### Stored dataset items:
━━━━━━

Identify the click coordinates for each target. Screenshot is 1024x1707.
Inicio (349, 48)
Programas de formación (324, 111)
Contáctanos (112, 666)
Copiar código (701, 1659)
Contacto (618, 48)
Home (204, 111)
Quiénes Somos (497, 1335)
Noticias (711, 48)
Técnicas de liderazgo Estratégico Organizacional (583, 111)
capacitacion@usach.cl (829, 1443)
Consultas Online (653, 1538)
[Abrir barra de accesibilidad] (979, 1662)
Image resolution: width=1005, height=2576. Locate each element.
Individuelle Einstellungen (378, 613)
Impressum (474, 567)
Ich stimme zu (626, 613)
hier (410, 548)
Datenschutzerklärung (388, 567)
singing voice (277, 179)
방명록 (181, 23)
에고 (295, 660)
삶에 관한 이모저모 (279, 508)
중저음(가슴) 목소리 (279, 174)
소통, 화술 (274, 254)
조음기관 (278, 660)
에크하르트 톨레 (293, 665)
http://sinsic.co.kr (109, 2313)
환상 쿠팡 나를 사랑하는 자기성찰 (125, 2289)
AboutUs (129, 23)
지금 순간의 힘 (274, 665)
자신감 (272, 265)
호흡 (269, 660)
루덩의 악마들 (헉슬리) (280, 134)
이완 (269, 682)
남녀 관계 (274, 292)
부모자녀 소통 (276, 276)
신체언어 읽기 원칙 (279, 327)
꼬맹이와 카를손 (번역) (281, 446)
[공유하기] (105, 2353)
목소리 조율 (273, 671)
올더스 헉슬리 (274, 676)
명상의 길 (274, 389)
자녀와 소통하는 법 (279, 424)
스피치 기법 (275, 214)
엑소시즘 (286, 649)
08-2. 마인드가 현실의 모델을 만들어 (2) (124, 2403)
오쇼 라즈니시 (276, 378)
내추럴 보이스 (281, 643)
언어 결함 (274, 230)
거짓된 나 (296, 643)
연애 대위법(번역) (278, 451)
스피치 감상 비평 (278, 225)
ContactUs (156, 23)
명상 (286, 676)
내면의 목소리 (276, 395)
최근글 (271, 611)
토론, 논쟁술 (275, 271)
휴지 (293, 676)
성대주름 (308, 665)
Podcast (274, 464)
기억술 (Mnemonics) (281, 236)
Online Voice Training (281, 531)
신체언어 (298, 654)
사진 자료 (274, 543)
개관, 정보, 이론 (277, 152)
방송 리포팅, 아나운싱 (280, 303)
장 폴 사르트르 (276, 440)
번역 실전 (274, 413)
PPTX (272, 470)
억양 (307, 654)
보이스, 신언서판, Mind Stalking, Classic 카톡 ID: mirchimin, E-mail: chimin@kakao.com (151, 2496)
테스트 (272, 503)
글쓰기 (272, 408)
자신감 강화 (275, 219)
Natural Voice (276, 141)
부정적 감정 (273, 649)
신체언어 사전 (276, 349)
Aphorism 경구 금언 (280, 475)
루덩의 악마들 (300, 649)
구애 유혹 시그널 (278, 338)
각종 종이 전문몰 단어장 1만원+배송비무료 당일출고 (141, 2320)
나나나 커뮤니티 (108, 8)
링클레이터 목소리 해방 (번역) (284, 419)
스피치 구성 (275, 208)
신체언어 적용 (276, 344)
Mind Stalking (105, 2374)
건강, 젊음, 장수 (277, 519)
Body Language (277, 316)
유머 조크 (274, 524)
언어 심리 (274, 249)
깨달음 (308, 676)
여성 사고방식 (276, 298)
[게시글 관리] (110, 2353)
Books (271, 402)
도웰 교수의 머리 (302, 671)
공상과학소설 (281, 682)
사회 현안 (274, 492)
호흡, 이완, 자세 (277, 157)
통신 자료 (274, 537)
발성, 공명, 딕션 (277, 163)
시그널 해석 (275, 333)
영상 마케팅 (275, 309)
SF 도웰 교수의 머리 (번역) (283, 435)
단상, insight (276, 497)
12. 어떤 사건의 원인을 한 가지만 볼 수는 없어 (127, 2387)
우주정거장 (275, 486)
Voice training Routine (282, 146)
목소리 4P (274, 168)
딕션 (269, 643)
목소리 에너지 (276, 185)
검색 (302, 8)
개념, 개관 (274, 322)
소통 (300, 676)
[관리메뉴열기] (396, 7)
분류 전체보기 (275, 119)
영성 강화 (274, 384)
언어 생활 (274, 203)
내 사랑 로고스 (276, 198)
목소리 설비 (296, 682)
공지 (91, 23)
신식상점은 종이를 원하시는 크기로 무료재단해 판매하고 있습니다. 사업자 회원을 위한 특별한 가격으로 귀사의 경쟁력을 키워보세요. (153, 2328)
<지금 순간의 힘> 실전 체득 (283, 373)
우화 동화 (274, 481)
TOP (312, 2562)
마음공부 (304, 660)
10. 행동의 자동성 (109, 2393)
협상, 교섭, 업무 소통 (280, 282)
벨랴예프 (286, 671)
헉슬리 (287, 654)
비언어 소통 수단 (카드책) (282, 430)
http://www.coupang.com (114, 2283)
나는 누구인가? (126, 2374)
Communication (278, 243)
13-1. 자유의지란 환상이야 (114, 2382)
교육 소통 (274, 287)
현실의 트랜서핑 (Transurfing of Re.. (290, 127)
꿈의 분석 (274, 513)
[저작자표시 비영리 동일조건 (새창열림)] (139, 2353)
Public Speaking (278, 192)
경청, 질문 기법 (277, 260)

━━━━━━

### Directions for this task:
Go through the data above from its first line and copy each line exactly, stopping once the line with "Datenschutzerklärung (388, 567)" has been copied.

### Expected answer:
Identify the click coordinates for each target. Screenshot is 1024x1707.
Inicio (349, 48)
Programas de formación (324, 111)
Contáctanos (112, 666)
Copiar código (701, 1659)
Contacto (618, 48)
Home (204, 111)
Quiénes Somos (497, 1335)
Noticias (711, 48)
Técnicas de liderazgo Estratégico Organizacional (583, 111)
capacitacion@usach.cl (829, 1443)
Consultas Online (653, 1538)
[Abrir barra de accesibilidad] (979, 1662)
Image resolution: width=1005, height=2576. Locate each element.
Individuelle Einstellungen (378, 613)
Impressum (474, 567)
Ich stimme zu (626, 613)
hier (410, 548)
Datenschutzerklärung (388, 567)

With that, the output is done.